Reproduce the material word for word, starting at the line that contains "each [1196, 1629]" and stopping after its final line.

________________________

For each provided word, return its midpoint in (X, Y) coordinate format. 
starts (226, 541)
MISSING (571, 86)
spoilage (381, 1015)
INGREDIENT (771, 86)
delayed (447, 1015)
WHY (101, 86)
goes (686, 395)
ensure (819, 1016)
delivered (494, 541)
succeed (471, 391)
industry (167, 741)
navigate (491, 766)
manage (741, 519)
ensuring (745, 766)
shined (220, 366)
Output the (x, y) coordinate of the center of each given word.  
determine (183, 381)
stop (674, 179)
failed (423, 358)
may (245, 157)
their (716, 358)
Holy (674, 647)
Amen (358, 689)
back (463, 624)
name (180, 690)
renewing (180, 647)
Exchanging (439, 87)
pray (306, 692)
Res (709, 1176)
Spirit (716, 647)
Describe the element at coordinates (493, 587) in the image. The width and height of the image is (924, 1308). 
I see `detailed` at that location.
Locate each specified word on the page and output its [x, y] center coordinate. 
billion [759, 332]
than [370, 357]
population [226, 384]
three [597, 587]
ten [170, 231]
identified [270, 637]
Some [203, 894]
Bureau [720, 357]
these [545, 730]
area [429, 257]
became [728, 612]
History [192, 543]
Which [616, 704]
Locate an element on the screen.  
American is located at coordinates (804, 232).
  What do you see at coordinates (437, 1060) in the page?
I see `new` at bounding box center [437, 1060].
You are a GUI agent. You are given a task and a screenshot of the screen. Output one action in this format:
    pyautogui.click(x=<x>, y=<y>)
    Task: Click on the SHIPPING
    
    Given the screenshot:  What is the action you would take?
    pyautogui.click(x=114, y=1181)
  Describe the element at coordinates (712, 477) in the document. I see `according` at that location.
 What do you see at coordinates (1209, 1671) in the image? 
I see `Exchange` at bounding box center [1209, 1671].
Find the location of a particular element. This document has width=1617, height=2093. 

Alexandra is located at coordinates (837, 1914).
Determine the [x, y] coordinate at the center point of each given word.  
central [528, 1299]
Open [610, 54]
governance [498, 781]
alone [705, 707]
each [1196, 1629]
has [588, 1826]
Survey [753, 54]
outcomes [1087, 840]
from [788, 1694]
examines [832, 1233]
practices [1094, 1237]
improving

________________________

Full answer:
each [1196, 1629]
has [588, 1826]
Survey [753, 54]
outcomes [1087, 840]
from [788, 1694]
examines [832, 1233]
practices [1094, 1237]
improving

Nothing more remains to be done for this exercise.